## Testo della pagina

<<<<

08 Maggio 2023

"Il 50% di infermieri e medici internisti è vittima di burnout"

Per il ministro della Salute Schillaci al centro dell'agenda rimane "la valorizzazione del personale sanitario". Prioritaria inoltre l'integrazione tra ospedali e territori: "Senza di essa continueremo ad avere ricoveri inappropriati"

Di NS
"Il 50% di  infermieri e medici internisti è vittima di burnout"

"Il 50% di medici e infermieri che opera nei reparti di medicina interna presenta uno stato di "burnout" e una percentuale simile vorrebbe licenziarsi purtroppo entro l'anno. Ma c'è anche una larga maggioranza che dichiara di sentirsi gratificata dal proprio lavoro con i pazienti e di aver, nonostante tutto, realizzato molte cose buone nel corso della propria vita lavorativa". Lo ha detto il ministro della Salute, Orazio Schillaci, intervenendo in videocollegamento al congresso degli internisti Fadoi e citando un survey presentata nel corso dei lavori relativa allo stress cui il personale sanitario è sottoposto.

>>>>

Record di dati:
<<<<

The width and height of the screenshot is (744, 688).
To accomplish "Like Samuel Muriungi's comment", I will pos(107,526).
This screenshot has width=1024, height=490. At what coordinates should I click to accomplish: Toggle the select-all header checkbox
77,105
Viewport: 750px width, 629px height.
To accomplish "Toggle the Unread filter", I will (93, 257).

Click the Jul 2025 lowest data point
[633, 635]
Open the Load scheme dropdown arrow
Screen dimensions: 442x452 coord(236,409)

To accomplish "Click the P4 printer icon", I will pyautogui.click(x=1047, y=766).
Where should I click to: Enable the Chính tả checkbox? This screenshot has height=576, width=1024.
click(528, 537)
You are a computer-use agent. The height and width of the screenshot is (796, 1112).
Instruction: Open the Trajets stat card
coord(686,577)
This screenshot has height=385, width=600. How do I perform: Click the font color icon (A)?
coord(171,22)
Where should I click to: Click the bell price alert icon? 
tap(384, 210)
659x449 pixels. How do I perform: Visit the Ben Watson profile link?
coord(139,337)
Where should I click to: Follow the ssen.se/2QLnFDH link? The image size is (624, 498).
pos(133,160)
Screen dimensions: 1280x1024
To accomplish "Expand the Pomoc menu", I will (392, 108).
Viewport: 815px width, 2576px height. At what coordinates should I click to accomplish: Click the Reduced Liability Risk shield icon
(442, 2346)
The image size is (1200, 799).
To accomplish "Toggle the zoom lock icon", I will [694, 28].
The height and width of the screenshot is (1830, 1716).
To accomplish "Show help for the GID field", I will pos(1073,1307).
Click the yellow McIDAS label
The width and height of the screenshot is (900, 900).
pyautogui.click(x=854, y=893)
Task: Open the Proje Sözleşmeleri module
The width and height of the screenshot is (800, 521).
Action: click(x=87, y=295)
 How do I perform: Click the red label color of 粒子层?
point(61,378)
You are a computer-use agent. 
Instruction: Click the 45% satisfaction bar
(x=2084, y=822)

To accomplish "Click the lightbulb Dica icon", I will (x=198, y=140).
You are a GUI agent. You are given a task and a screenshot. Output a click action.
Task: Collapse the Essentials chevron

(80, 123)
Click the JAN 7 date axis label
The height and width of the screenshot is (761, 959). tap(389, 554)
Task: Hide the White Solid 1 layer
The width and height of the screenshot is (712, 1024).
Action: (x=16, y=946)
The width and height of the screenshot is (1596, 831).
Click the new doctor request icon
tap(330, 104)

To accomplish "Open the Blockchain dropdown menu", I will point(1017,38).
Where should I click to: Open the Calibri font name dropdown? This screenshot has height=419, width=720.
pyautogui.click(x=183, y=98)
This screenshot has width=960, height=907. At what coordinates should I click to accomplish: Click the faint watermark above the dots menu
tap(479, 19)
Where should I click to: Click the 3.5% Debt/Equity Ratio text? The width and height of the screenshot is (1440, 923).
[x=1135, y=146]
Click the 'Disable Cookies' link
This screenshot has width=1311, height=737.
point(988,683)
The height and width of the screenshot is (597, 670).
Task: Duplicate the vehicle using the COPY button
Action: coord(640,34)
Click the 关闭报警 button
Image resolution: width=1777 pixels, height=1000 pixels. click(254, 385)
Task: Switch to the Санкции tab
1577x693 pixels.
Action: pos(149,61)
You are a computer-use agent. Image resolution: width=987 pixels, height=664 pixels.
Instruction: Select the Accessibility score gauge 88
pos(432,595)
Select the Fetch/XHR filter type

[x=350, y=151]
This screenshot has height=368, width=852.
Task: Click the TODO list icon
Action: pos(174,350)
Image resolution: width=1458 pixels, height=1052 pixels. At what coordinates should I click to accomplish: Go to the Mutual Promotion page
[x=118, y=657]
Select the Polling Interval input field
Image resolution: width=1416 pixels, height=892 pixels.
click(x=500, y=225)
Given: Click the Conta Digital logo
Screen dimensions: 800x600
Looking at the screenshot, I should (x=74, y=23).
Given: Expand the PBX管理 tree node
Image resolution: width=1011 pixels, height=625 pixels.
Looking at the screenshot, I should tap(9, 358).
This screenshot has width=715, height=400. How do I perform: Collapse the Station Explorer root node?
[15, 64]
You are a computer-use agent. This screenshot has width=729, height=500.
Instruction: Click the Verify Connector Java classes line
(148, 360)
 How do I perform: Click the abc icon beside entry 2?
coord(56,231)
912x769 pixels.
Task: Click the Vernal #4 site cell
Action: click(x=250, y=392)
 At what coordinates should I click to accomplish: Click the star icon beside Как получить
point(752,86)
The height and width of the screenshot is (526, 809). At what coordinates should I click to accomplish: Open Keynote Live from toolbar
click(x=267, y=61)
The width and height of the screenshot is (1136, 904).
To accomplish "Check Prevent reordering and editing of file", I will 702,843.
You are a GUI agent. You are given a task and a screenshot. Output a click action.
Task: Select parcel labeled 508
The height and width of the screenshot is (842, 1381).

>>>>

## Consegna A
Riassumi in due frasi l'articolo sul burnout di medici e infermieri internisti.
## Consegna B
Scrivi, per favore, il seguito dell'articolo sul burnout di medici e infermieri internisti, cominciando dopo la sua ultima frase.

## Risposta scritta A
Intervenendo in videocollegamento al congresso degli internisti Fadoi, il ministro della Salute Orazio Schillaci ha citato un'indagine secondo cui il 50% di medici e infermieri dei reparti di medicina interna è in burnout e una percentuale simile vorrebbe licenziarsi entro l'anno, anche se una larga maggioranza si dice gratificata dal lavoro con i pazienti. Per Schillaci restano prioritarie la valorizzazione del personale sanitario e l'integrazione tra ospedali e territori, senza la quale continueranno i ricoveri inappropriati.

## Risposta scritta B
"Come ben sapete - ha detto - la valorizzazione del personale sanitario è un tema che ho riportato al centro dell'agenda politica del Governo da subito. Le misure inserite nel cosiddetto decreto bollette costituiscono un primo passo in questa direzione ed altri ne compiremo nel corso della legislatura. Ma l'impegno è quello di riuscire a far sì che tutto il nostro personale sanitario si senta gratificato nella sua professionalità, che nessun medico, infermiere, operatore sociosanitario si senta sopraffatto dallo stress. Per questo, oltre alla valorizzazione economica, occorre rendere più attrattivo il Servizio sanitario nazionale intervenendo sulla riorganizzazione dei modelli, lavorando a una maggiore appropriatezza prescrittiva e a un miglior utilizzo dei posti letto". Questa è "una sfida importante che richiede il contributo di tutti". 


Il ministro si è detto poi "fermamente" convinto del fatto che tra i driver che devono guidare la ridefinizione dei nuovi modelli assistenziali "la continuità abbia un ruolo centrale. Innanzitutto tra gli ospedali e le strutture territoriali, che stiamo realizzando e che - ha rimarcato - non vanno intese come corpi separati all'interno del sistema ma devono essere in grado di dialogare con gli ospedali. Come emerge anche in una vostra indagine di qualche mese fa, senza l'integrazione tra ospedale e territorio continueremo ad avere posti letto di medicina interna occupati in maniera inappropriata spesso con pazienti che non possono essere dimessi per l'assenza di strutture intermedie, di caregiver o familiari che si occupino di loro. Un`inappropriatezza che oltre tutto costa al Servizio sanitario nazionale quasi 1 miliardo di euro l'anno".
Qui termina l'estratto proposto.